### [Goal]
Could you turn the lines of the items below into a numbered list, starting with the line that contains "Select the Band object under vacuum" and running through the last line of the items, with blank lines dropped?

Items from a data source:
— BEGIN —
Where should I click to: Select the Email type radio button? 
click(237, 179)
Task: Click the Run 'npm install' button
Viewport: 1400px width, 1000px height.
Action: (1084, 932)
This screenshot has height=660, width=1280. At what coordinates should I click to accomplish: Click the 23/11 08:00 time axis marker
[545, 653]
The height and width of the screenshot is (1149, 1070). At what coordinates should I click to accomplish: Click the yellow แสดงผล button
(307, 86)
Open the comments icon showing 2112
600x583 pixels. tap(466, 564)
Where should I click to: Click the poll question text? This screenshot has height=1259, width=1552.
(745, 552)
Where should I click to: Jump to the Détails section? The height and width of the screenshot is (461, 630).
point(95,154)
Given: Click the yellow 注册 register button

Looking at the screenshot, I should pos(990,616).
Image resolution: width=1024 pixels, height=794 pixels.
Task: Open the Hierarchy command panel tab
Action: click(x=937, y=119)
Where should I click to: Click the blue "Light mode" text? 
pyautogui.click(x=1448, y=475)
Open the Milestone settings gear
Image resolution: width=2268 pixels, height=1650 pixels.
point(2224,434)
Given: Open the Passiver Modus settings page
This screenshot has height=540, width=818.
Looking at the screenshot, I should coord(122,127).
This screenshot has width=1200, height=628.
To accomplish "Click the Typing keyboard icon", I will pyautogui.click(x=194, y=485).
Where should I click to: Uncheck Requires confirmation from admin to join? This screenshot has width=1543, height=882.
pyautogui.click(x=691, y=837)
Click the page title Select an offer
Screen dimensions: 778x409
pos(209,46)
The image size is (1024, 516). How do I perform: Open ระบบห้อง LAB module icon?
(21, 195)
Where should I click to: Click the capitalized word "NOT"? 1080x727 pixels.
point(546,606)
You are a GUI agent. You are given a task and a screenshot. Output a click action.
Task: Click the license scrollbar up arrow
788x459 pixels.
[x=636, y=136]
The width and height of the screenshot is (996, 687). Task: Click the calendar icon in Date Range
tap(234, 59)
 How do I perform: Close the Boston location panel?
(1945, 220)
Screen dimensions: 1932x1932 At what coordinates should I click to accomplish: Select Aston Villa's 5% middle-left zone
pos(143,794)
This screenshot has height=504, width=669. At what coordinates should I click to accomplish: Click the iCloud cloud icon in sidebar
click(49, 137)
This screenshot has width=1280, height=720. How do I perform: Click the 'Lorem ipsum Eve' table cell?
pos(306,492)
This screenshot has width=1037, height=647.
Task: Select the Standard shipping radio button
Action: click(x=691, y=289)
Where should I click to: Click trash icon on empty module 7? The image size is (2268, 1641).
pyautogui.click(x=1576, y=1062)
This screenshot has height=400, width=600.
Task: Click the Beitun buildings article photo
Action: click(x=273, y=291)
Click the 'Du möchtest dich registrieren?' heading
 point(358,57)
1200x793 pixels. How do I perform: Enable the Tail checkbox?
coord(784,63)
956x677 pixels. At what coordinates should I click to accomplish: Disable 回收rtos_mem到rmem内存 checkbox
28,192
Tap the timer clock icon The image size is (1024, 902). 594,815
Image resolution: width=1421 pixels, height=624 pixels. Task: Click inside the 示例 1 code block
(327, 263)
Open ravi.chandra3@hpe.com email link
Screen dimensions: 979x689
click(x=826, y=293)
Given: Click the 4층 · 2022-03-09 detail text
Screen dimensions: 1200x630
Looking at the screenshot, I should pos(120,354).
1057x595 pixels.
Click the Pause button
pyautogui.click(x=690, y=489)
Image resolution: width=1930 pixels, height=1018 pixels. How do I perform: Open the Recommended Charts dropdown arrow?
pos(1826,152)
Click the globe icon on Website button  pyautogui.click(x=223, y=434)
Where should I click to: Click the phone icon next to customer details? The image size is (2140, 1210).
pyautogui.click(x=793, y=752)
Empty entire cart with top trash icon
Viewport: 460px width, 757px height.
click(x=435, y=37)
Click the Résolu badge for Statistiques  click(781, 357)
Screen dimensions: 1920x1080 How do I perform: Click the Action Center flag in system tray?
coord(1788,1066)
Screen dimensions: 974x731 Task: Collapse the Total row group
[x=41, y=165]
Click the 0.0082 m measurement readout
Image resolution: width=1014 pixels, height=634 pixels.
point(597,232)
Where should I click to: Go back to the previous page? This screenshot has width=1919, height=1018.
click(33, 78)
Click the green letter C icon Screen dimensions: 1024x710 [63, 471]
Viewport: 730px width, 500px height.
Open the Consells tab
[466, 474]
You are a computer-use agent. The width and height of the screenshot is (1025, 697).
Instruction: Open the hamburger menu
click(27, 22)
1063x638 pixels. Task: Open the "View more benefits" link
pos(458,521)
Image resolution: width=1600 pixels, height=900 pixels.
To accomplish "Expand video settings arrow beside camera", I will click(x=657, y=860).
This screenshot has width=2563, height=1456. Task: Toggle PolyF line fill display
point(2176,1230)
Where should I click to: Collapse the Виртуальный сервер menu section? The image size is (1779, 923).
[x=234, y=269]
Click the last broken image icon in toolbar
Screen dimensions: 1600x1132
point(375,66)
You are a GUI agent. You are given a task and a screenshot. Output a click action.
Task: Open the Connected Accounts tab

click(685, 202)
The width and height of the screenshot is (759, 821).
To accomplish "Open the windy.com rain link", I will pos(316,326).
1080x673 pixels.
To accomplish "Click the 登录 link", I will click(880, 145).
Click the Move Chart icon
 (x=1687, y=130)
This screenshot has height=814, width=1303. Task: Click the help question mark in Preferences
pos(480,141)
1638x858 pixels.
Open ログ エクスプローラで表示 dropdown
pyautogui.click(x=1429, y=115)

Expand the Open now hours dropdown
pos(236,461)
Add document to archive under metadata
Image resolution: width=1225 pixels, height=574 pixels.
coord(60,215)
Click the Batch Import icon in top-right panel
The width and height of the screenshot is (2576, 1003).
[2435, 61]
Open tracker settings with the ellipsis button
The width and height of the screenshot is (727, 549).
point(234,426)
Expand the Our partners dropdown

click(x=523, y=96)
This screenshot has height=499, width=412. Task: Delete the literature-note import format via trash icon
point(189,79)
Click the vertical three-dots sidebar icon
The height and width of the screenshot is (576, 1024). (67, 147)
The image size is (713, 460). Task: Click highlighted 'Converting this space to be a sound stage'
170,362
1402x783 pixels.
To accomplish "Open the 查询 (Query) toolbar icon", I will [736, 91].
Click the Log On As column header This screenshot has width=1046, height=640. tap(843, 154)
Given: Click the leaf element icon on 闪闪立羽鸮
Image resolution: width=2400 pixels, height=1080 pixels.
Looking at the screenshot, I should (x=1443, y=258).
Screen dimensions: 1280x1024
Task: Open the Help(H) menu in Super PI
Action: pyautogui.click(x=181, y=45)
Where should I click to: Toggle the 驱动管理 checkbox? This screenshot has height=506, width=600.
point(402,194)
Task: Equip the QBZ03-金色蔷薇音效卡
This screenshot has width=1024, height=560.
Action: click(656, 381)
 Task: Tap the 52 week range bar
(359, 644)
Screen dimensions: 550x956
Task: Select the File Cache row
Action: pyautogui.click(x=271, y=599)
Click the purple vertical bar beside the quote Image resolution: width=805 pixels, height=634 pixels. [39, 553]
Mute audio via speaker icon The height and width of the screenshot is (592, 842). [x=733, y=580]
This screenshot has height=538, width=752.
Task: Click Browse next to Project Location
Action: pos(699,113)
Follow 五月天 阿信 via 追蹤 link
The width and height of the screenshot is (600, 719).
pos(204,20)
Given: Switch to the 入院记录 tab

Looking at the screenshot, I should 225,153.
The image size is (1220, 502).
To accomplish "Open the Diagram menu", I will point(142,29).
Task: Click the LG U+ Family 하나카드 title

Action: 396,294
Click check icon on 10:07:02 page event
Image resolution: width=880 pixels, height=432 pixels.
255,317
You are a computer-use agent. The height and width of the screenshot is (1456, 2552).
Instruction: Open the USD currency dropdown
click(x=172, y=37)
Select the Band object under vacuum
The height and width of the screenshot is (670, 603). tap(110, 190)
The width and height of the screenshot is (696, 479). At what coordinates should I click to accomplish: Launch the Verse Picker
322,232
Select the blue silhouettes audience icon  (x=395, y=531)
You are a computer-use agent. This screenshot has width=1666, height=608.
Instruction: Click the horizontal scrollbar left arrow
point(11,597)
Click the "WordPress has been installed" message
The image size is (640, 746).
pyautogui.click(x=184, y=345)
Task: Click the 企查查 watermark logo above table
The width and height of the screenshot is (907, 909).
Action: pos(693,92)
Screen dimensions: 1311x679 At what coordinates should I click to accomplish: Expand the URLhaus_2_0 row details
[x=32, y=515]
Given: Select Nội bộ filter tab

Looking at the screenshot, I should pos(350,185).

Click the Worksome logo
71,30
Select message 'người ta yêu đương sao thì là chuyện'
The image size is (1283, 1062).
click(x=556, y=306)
— END —
### [Exercise output]
1. Select the Band object under vacuum
2. The height and width of the screenshot is (670, 603). tap(110, 190)
3. The width and height of the screenshot is (696, 479). At what coordinates should I click to accomplish: Launch the Verse Picker
4. 322,232
5. Select the blue silhouettes audience icon  (x=395, y=531)
6. You are a computer-use agent. This screenshot has width=1666, height=608.
7. Instruction: Click the horizontal scrollbar left arrow
8. point(11,597)
9. Click the "WordPress has been installed" message
10. The image size is (640, 746).
11. pyautogui.click(x=184, y=345)
12. Task: Click the 企查查 watermark logo above table
13. The width and height of the screenshot is (907, 909).
14. Action: pos(693,92)
15. Screen dimensions: 1311x679 At what coordinates should I click to accomplish: Expand the URLhaus_2_0 row details
16. [x=32, y=515]
17. Given: Select Nội bộ filter tab
18. Looking at the screenshot, I should pos(350,185).
19. Click the Worksome logo
20. 71,30
21. Select message 'người ta yêu đương sao thì là chuyện'
22. The image size is (1283, 1062).
23. click(x=556, y=306)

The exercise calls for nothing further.